Patiënten met andere risicofactoren voor bloedingen Zoals bij andere antitrombotica, wordt Xarelto niet aanbevolen bij patiënten met een verhoogd risico op bloedingen, zoals bij: aangeboren en verworven bloedingsstoornissen ernstige arteriële hypertensie die niet onder controle is andere gastro-intestinale ziekten zonder actieve ulceratie die potentieel kunnen leiden tot bloedingscomplicaties (bijv. inflammatoire darmziekten, oesofagitis, gastritis en gastro-oesofageale refluxziekte) vasculaire retinopathie bronchiëctasie of een voorgeschiedenis van pulmonale bloeding ANDERE CONTRA-INDICATIES Vruchtbaarheid, zwangerschap en borstvoeding Xarelto is gecontra-indiceerd bij zwangerschap en borstvoeding. Vruchtbare vrouwen dienen zwangerschap te voorkomen tijdens de behandeling met rivaroxaban. Xarelto is ook gecontra-indiceerd bij overgevoeligheid voor de werkzame stof of voor één van de hulpstoffen. OVERDOSIS Door de beperkte absorptie wordt een plafondeffect zonder verdere stijging van gemiddelde plasmablootstelling verwacht bij supratherapeutische doses van 50 mg Xarelto en meer.
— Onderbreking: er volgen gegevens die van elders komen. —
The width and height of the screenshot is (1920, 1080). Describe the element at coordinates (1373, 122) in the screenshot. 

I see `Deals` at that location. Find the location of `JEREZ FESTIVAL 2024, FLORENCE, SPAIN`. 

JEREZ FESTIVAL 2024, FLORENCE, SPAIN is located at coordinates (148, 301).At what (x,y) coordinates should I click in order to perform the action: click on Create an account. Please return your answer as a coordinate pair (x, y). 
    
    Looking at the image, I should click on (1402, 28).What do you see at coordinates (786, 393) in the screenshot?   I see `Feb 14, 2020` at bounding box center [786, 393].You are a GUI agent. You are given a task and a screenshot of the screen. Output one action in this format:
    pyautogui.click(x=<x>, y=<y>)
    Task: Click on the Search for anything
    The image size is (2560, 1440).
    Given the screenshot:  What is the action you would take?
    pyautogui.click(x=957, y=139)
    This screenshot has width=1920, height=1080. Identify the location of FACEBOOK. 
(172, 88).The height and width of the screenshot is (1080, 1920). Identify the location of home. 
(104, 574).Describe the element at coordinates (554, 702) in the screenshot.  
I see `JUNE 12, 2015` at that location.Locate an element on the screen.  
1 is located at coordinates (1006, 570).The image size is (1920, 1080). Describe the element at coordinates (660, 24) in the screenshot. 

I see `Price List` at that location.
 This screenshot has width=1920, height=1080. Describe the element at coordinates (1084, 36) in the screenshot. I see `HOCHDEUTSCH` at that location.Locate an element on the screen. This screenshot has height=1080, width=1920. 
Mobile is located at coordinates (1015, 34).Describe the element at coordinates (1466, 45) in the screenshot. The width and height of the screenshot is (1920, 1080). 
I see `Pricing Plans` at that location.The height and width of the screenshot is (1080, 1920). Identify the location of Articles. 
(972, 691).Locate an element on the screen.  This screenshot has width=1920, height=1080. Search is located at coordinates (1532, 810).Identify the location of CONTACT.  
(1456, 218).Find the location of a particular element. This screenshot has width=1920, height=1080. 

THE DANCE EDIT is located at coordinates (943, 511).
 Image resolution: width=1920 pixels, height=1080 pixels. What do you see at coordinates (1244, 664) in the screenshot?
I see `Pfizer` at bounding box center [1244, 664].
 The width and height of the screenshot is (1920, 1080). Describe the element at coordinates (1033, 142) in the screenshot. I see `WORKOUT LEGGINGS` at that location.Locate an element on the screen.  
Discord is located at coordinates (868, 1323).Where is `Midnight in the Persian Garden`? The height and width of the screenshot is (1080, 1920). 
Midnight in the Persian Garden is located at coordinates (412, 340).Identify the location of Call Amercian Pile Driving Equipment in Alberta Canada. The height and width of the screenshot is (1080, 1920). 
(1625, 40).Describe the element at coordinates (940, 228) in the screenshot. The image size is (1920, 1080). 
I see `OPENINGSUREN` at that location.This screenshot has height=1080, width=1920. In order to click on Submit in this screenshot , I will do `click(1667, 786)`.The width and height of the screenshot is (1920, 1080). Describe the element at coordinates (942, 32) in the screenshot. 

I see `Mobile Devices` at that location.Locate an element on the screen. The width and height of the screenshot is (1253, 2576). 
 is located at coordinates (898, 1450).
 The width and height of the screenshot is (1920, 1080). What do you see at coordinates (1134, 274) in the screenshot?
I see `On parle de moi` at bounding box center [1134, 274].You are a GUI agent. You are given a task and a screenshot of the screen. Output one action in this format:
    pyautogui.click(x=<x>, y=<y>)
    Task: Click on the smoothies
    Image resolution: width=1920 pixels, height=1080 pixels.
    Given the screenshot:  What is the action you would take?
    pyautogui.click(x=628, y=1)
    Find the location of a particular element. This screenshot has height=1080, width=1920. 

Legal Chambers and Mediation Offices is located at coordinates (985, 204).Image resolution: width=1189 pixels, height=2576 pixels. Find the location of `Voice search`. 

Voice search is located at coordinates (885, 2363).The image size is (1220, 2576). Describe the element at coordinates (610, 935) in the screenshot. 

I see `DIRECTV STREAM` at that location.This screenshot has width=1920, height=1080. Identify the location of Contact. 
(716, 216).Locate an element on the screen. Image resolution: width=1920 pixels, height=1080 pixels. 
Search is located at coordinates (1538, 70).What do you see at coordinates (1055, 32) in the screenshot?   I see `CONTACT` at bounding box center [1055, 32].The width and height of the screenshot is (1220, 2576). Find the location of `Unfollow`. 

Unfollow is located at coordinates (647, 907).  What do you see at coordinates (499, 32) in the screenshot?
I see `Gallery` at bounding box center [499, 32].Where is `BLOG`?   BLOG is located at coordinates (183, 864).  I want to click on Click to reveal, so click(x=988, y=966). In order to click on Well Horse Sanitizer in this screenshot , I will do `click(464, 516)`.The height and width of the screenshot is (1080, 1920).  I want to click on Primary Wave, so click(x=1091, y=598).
Gebruik van actieve kool om de absorptie te verminderen, kan in geval van overdosering worden overwogen. Als bij een patiënt die Xarelto krijgt een bloedingscomplicatie optreedt, moet de volgende toediening van Xarelto worden uitgesteld of moet de behandeling worden gestaakt, naar gelang passend wordt geacht. De gepersonaliseerde behandeling van bloedingen kan uit het volgende bestaan: Symptomatische behandeling, bijvoorbeeld mechanische compressie, chirurgische ingrepen, vervanging van lichaamsvloeistoffen Hemodynamische ondersteuning; transfusie van bloedproducten of bloedcomponenten Voor levensbedreigende bloedingen die niet onder controle kunnen worden gebracht met bovenstaande maatregelen, moet toediening van een specifiek procoagulans-reverterend middel worden overwogen, zoals protrombinecomplexconcentraat (PCC), geactiveerd protrombine-complexconcentraat (APCC) of recombinantfactor VIIa (rfviia). Men heeft momenteel echter zeer weinig klinische ervaring met het gebruik van deze producten bij personen die Xarelto krijgen. Vanwege de hoge binding aan plasma-eiwitten, wordt verwacht dat Xarelto niet dialyseerbaar is.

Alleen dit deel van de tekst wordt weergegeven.